The present invention provides a set of tools that improves the ability to perform biopsies when using a breast CT machine. The invention allows the spatial coordinates of the suspicious lesions to be extracted directly from the breast CT images and these spatial coordinates to be used to guide a biopsy without repositioning or re-registration of the patient.

The invention first provides a multi-image display of breast CT data in any of several different formats: axial slices, coronal, sagittal and axial projections, volume rendered and/or virtual or actual compression mammograms. Each image may have a cursor that tracks with cursors in other images following a common position within the breast. The cursors allow accurate determination of the coordinates of the suspicious lesion as identified by a variety of methods including computer analysis of image/volume data and operator inspection of the images. As part of this process, an iterative matching system makes it possible to superimpose matching cursors, not only on the CT generated images, but on a standard mammogram taken earlier with a standard mammography machine.

Once the location of the suspicious lesion is identified, a robotic biopsy system incorporated into the CT system may provide a biopsy without the need to re-position the patient. Geometric correction of the CT machine using a specially designed phantom and/or the ability to image portions of the robot, before and during the insertion of the biopsy needle (using periodic updates of the breast image), allows an accurate biopsy on the same machine.
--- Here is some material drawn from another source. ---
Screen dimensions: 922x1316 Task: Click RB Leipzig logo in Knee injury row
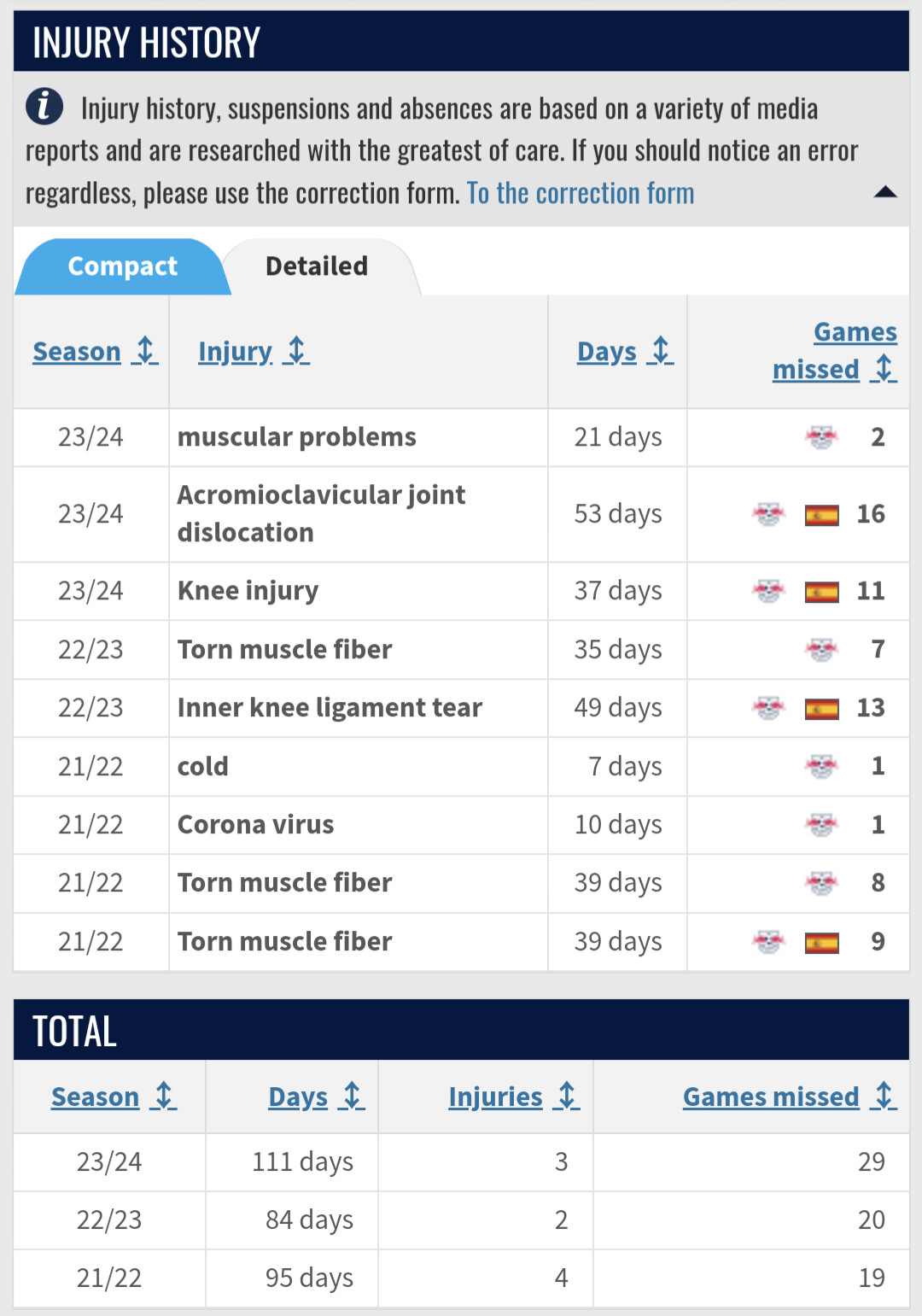tap(768, 591)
The breast may be stabilized during this process with a support, for example, a suction collar having apertures for admitting a biopsy needle.

Alternatively, the present invention contemplates the possibility of a virtual biopsy on the same machine using a special high resolution CT detector that may focus in on the lesion to provide more detailed data. The small area of the detector provides rapid acquisition of data while limiting radiation exposure. Image artifacts normally produced when CT reconstruction is applied to truncated projection data that does not fully span the breast are avoided by using the earlier lower resolution data used to locate the lesion to supplement the high-resolution data.
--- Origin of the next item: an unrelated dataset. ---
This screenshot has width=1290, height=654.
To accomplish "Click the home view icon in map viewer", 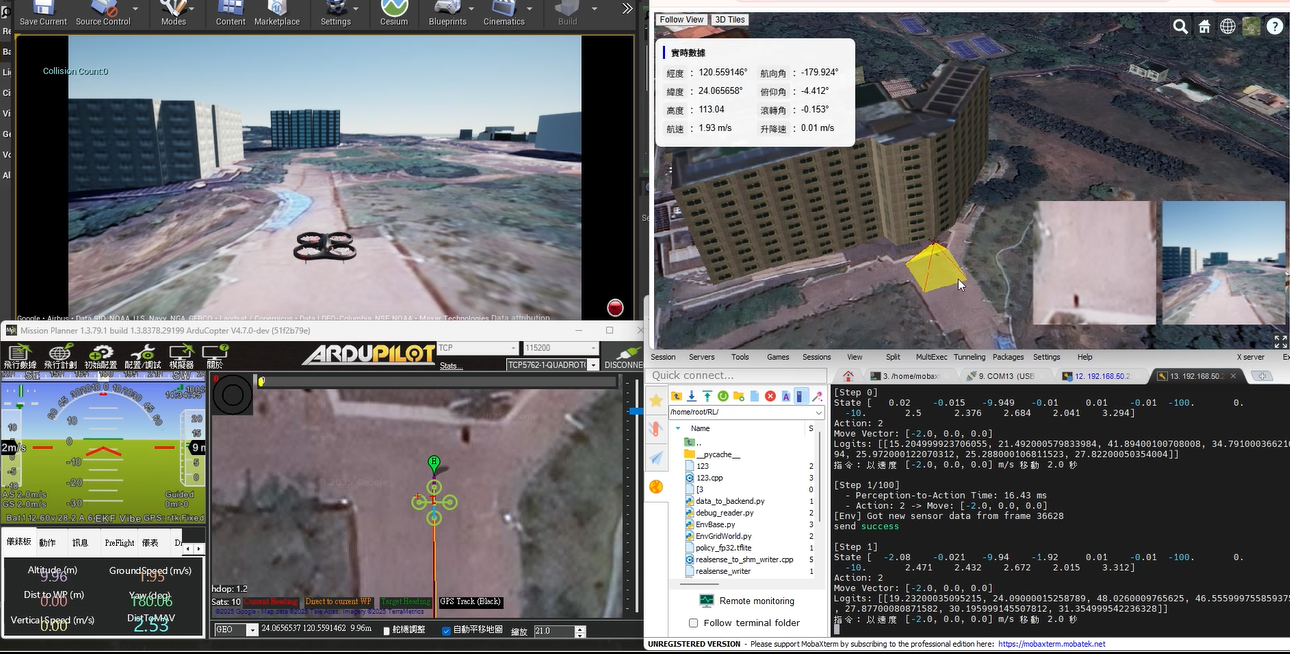I will [x=1205, y=27].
The present invention also contemplates several novel measurements of the breast, including measurements and characterization of ductal architecture of the breast and measurements and characterization of breast density, the latter based on proportions of glandular tissue to non-glandular tissue. These measurements may provide for additional diagnostic information for the identification, detection, and treatment of breast cancer and long-term monitoring of longitudinal changes breast cancer.

More specifically, in one aspect of the invention, a simulated mammogram is created from CT data by employing an algorithm for compressing the volume data of the breast and projecting it into a two-dimensional image. A further aspect of the invention is employment of an algorithm to register the simulated mammogram to the patient's mammogram for identification of anatomic structures and suspicious areas. Iterating the compression algorithm with small changes in individual compression parameters (orientation, warping, scaling, shifting, elasticity, etc.) and comparing results, makes it is possible to (register) align the volume breast CT data to pre-existing mammography views. Further the algorithm may be employed to identify optimized views of suspicious areas for the improving compression mammogram projection images.
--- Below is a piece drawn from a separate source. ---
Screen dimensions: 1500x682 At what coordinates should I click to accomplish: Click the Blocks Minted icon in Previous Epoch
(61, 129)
The aligned breast image data can then be displayed side-by-side, permitting the mammographer to compare both sets of images. Additionally, once the compression parameters are known, it is possible to co-locate lesions, suspicious findings, or other structures in one set of images and have the compression algorithm depict the location in the other images and volume data.

In a further aspect of the invention, CT volume data is used to accurately guide needle-core biopsy using computer-controlled robotic technology. Using this approach, the woman's breast is scanned using the breast CT scanner. The radiologist or other physician then localizes the site of suspicion in the volume data set using various image display techniques. From this data, computer algorithms guide the movement of a motion-enabled robotic arm for the placement of the needle biopsy gun or a guide into the optimal position so that the biopsy “gun” is accurately positioned for biopsy. The physician then activates the spring-loaded biopsy gun to inject the needle to the site of the suspicious lesion. Alternatively, the computer can drive the needle to the suspected lesion under image-guided control. The CT scanner and targeting algorithm can be employed to provide periodic updates of the breast image data to refine the trajectory or path of the biopsy device optimizing accurate sampling of the target lesion.

In another aspect of the invention, a method of computing a physiological characteristic of a target tissue in a patient's breast identifies glandular tissue and provides a breast density measurement based on relative proportion of glandular tissue in the breast. The breast density value may provide an indication of risk of breast cancer.

Yet another aspect of the invention may provide a simulated CT biopsy of a region of interest on a patient using a separate high-resolution x-ray detector augmenting the standard detector and the x-ray emitter. A plurality of actuators may be coupled to the gantry to move the collimators and high-resolution detector in a sinusoidal pattern while the gantry rotates to keep it focused on a possible lesion to provide a high-resolution image of the lesion.

A further aspect of the invention is an apparatus for performing a biopsy on a region of interest of the patient. The apparatus comprises a gantry configured to mount an x-ray emitter and a CT detector on opposing sides of the gantry, a motor rotatably coupled to the gantry such that the gantry rotates horizontally about the region of interest to generate CT images of the region of interest, and a robotic arm configured to house a biopsy needle, wherein the robotic arm is further configured to position the needle at the location of interest based on the CT images of the region of interest.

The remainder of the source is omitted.